Another classic strategy was to take advantage of our clients’ weaknesses. Thus, during an annual internal keynote in 2007, the global head of corporate finance said bluntly to our division that “it is when our clients are the most fragile that we make the most money.” It worked like this: if a client desperately needed something from us—say, some funding—you would provide it only if the client agreed to an additional transaction that he did not necessarily have an appetite for but that was much more profitable. A good example was the Icelandic banks during the run-up to the crisis. These banks were having a hard time finding funding. My employer implemented structured funding with them, which embedded very profitable derivatives transactions while offloading the credit risk to other institutions—typically hedge funds. Would the bank have looked as hard to find investors if not for the derivative transaction? I doubt it.

Finally, another example of the violation of the interest of the client was the valuation reports for over-the-counter derivative transactions. Over-the-counter derivatives are not listed on an exchange; therefore, it is hard for the client to track the evolution of its value. The valuation report indicates the amount of money that the client would receive or pay to exit the derivative transaction. In general, we tried not to provide the client with these reports, as we would prefer to maintain the control of this information. However, certain clients required it, and we had to comply with their requests. Mark-to-market reports also generated an additional problem; if the client received a mark-to-market report shortly after the transaction, it could back out of the markup that we had put in the transaction. To prevent this, we would try to delay the first valuation report so that the market moved. Another alternative was to spread the markup over a long period—for instance, over 12 months—so that it would appear progressively.

Investment banks have extensive processes in place to limit the risk appetite of front-office employees. However, the same challenge of the asymmetry of information (and asymmetry in the power of incentives) occurs internally. Credit officers, risk officers, and compliance officers typically possess a less quantitative background as the front office people they are facing; otherwise, they would likely be working there. They also rely on the front office to obtain certain information, such as the rationale of the transaction. All of this leads to front-office staff internally developing information asymmetry. I
personally spent hours doing so, “sweet-talking” credit officers into agreeing to our proposed transaction. The classic argument of putting the client first was also largely relied upon, as we would extensively argue that the transaction was in the client’s interest or that it had been requested by the client. I sometimes went further: for instance, on the recommendation of my head of desk, I asserted to credit officers that we were not making any money on a given transaction, although this was incorrect (the markup was close to a million euros).
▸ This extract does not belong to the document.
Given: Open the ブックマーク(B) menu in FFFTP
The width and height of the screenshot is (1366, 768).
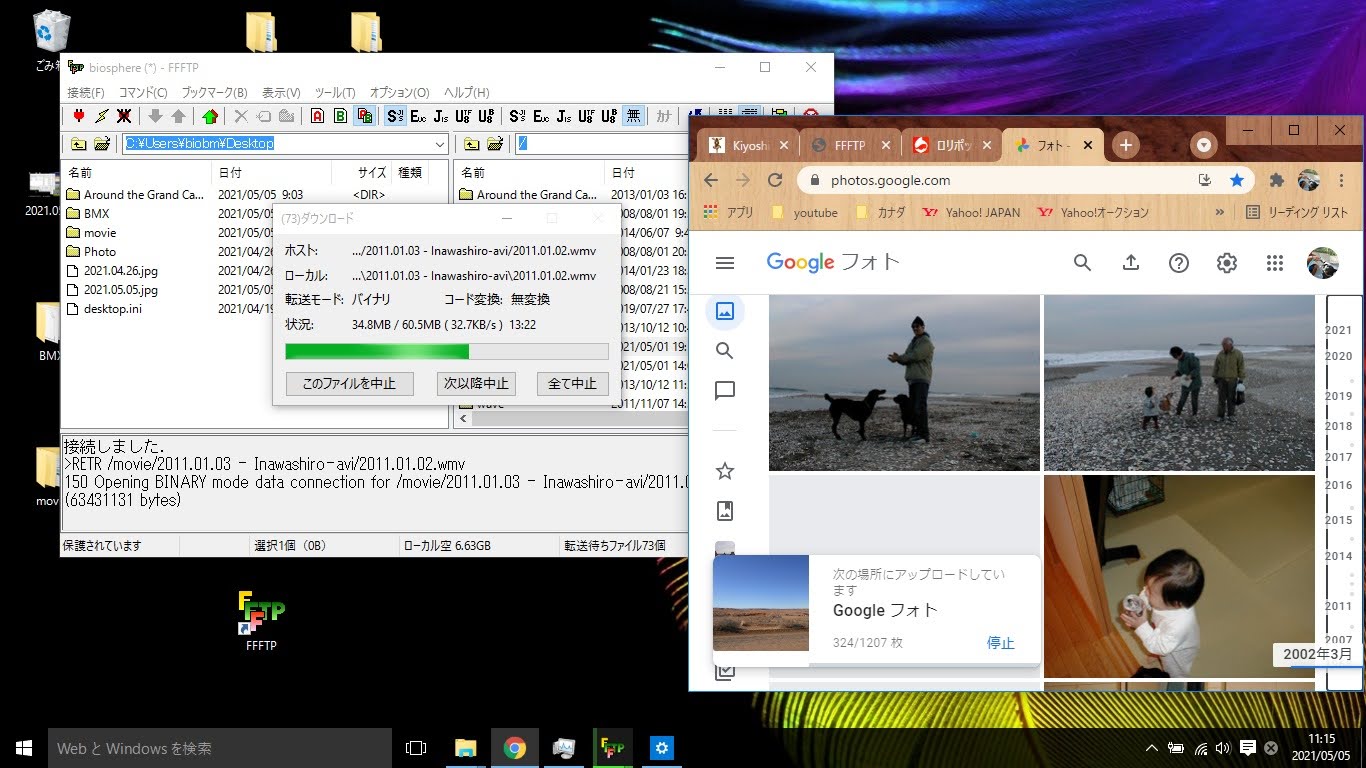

This supported the argument that the transaction was in the client’s interest. My superior had assured me that the credit officers did not have direct access to the markup reports and that they only relied on the information we were providing them.

Compliance was putting a limit on the markup of transactions of derivatives: we could not go over 10 percent of the notional. However, in one occurrence, the client agreed to a transaction that was over this threshold. Instead of improving the pricing, we broke down the transaction into two components in the booking system for the same notional. Each of these transactions, therefore, met the compliance criteria.